Crítica às "razões economicistas" das medidas da 'troika'

O bastonário da Ordem dos Advogados, Marinho Pinto, considerou hoje, quarta-feira, que as medidas propostas para a Justiça, no âmbito da ajuda externa a Portugal, são ditadas por "razões economicistas" e não por valores como "a cidadania e os direitos humanos".

Marinho Pinto, um dos oradores das III Jornadas de Solicitadoria organizadas pelo ISMAI - Instituto Superior da Maia, no âmbito dos 10 anos da sua fundação, alertou para "a deriva economicista" subjacente às medidas que a União Europeia e o FMI defendem para resolver os problemas da justiça portuguesa.
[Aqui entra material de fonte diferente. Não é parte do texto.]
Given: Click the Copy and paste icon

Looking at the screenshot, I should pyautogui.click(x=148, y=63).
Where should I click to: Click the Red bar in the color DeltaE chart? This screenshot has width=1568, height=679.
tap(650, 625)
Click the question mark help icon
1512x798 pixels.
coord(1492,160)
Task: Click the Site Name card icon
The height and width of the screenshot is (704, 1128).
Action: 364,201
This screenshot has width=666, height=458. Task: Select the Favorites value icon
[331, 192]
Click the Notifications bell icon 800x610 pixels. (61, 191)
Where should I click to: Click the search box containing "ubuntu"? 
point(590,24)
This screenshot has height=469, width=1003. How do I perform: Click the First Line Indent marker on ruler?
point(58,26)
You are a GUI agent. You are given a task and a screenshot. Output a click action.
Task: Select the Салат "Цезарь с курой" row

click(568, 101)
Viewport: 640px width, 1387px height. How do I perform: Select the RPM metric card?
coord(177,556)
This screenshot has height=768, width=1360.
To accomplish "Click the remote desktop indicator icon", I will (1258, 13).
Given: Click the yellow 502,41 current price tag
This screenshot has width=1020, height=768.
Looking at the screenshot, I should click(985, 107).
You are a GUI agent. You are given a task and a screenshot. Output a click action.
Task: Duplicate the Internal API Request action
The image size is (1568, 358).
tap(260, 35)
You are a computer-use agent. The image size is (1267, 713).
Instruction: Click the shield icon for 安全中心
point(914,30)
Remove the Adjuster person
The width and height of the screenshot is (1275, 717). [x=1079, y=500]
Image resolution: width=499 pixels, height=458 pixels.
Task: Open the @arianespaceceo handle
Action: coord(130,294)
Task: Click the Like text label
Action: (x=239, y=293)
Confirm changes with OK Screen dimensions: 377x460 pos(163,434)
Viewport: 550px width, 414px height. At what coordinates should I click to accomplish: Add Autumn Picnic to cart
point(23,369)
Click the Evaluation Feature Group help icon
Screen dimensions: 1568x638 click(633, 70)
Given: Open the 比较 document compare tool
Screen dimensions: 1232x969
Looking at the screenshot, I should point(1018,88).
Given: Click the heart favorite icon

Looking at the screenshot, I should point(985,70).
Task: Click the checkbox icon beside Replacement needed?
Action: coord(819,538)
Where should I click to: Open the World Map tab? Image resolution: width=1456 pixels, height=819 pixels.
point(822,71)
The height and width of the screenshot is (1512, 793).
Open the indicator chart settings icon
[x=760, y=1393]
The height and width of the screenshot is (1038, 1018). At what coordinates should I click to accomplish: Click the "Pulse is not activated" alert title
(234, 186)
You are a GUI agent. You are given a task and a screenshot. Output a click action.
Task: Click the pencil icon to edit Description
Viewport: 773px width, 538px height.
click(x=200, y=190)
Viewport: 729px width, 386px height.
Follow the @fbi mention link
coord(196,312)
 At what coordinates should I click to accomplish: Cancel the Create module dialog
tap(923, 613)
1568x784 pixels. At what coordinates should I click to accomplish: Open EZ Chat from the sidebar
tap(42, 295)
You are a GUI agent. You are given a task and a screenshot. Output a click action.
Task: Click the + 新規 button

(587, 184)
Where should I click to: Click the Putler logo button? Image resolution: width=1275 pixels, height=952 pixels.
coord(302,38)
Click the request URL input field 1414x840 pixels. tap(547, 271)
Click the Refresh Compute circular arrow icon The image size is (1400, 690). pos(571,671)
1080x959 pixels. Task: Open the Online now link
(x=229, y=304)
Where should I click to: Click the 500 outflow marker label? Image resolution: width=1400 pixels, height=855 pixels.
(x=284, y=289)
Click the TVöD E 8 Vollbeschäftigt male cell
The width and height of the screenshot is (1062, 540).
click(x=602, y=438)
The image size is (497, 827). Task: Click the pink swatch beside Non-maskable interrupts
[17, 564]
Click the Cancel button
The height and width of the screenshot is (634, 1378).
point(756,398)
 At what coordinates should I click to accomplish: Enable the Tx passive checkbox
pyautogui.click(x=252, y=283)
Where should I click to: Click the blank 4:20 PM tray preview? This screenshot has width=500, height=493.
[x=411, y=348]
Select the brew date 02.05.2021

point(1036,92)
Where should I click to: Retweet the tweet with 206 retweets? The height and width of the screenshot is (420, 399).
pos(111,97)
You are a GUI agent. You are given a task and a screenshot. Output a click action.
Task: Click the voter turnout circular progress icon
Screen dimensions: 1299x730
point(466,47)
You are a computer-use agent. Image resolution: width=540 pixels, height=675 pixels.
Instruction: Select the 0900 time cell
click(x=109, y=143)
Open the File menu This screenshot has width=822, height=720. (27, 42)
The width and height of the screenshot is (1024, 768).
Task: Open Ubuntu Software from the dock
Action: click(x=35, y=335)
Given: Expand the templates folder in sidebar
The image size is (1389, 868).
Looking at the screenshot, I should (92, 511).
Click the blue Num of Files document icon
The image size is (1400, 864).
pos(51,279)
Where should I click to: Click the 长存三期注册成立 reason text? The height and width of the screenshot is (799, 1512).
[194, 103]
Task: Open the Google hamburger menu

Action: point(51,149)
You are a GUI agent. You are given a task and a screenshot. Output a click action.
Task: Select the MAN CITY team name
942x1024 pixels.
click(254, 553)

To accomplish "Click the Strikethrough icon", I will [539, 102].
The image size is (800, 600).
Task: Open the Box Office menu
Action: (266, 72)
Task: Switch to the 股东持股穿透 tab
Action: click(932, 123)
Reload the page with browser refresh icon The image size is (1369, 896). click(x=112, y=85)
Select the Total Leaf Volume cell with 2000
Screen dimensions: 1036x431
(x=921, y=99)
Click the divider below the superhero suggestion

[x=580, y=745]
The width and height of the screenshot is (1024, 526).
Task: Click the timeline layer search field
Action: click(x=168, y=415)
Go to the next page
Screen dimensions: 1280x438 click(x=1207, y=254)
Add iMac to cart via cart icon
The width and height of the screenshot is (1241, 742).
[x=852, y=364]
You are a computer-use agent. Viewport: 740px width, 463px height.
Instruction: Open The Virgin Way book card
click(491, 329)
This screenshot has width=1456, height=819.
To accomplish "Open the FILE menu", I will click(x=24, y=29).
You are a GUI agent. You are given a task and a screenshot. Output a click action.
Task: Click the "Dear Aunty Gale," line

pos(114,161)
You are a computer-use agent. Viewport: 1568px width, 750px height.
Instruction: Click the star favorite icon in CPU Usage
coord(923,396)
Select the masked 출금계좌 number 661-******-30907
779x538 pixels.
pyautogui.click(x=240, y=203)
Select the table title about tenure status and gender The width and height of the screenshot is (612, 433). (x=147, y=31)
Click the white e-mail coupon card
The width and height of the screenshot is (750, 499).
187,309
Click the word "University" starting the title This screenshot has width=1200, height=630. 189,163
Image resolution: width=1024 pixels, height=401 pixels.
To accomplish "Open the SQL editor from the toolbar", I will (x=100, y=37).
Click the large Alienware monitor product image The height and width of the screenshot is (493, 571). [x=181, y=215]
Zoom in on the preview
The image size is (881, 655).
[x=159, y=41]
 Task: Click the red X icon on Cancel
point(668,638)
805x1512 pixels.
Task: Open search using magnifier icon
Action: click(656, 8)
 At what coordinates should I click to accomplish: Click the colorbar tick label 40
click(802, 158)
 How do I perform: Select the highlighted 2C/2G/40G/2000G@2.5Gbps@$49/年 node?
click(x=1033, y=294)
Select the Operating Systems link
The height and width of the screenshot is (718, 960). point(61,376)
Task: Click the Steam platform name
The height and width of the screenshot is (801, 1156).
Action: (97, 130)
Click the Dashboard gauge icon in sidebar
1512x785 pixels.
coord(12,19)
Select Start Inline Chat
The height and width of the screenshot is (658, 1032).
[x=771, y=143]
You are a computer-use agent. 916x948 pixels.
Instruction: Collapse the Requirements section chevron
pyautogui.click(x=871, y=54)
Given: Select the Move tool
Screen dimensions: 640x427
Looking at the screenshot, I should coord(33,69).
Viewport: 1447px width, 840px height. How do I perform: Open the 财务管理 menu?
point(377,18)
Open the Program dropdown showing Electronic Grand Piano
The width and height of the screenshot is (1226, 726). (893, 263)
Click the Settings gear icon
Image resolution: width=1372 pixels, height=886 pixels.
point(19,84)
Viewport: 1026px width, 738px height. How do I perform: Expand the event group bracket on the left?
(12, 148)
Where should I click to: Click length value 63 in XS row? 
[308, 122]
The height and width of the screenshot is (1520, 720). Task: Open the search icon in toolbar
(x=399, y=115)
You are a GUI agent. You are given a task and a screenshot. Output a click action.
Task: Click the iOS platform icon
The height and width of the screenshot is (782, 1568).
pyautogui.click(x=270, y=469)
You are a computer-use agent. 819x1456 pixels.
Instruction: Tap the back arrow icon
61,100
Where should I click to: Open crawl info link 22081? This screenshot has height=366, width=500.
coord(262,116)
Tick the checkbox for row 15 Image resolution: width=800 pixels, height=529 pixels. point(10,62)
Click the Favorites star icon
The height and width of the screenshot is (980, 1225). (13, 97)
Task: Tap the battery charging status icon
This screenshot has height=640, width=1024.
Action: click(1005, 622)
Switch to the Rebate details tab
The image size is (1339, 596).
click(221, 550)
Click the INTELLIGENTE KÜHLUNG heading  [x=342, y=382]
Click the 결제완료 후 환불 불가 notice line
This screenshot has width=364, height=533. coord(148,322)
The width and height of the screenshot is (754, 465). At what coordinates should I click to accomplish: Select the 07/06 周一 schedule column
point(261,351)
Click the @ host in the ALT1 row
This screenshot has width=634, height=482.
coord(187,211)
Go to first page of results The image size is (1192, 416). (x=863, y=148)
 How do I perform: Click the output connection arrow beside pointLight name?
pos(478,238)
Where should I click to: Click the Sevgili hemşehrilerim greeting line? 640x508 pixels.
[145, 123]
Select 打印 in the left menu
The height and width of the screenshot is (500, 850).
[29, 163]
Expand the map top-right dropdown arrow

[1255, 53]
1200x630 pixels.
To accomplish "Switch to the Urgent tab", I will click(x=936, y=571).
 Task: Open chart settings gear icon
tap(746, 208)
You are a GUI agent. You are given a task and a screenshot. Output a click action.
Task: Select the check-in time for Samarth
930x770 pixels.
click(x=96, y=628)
O bastonário considera que a Justiça "entrou em conflito aberto com o desenvolvimento", considerando-a "um factor de bloqueio e paralisação da actividade económica". "As empresas não conseguem cobrar os seus créditos em tribunal", exemplificou.

Por outro lado, Marinho Pinto recordou que há problemas que se prendem com a cidadania, porque "a Justiça enquistou-se". "Os negociadores da 'troika' (União Europeia, Banco Central Europeu e FMI) não tiveram e não têm em conta essa dimensão específica", completou.